Markus Püschel
Computer Science
ETH Zürich




short CV


the pub

How to Write Fast Numerical Code 263-2300 (ETH, CS)

Basic Information

  • Course number: 263-2300, 6 credits
  • Spring 2015, lectures: M 10:15-12:00, CHN C14; Th 9:15-10:00 CAB G51; occasional substitute lectures: W 13:15-15:00 HG D3.2
  • Instructor: Markus Püschel (CAB H69.3, pueschel at inf, 2-7303)
    • Alen Stojanov (CAB 81.2, astojanov at inf)
    • Daniele Spampinato (CAB H65, daniele.spampinato at inf)
    • Gagandeep Singh (CAB H66, gsingh at inf)
    • Only for project supervision: Georg Ofenbeck (CAB H65, ofgeorg at inf)
  • Office hours:
    • Markus Püschel: Tues 11-12pm
    • Daniele Spampinato: Mon 3-4pm
    • Alen Stojanov: Wed 3-4pm
    • Gagandeep Singh: Fri 4-5pm
  • Mailing lists:
    • For technical questions: (emails to this address go to the lecturer and all TAs)
    • Forum to find project partner: (emails go to all students who have no partner yet and to Alen & Daniele)

Course Description

The fast evolution and increasing complexity of computing platforms pose a major challenge for developers of high performance software for engineering, science, and consumer applications: it becomes increasingly harder to harness the available computing power. Straightforward implementations may lose as much as one or two orders of magnitude in performance. On the other hand, creating optimal implementations requires the developer to have an understanding of algorithms, capabilities and limitations of compilers, and the target platform's architecture and microarchitecture.
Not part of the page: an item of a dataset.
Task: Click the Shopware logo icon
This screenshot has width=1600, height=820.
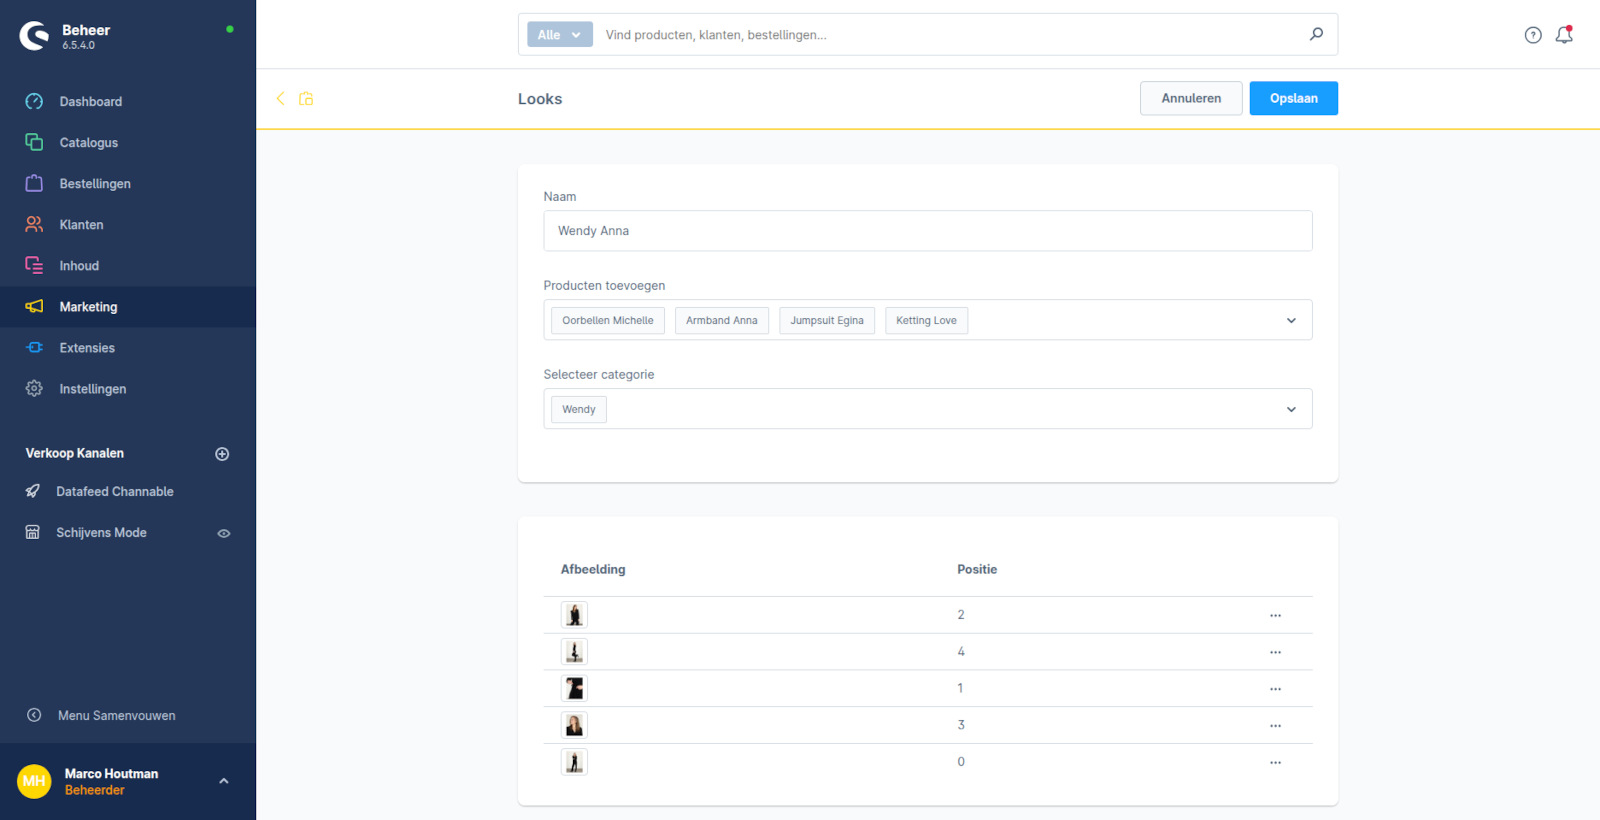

This interdisciplinary course aims to give the student an understanding of performance and introduces foundations and state-of-the-art techniques in high performance software development using important functionality such as linear algebra algorithms, transforms, filters, and others as examples. The course will focus on optimizing for the memory hierarchy and special instruction sets, thus complementing courses on parallel programming. Much of the material is based on recent research.

Further, a general strategy for performance analysis and optimization is introduced that the students will apply in group projects that accompany the course. Finally, the course will introduce the students to the recent field of automatic performance tuning.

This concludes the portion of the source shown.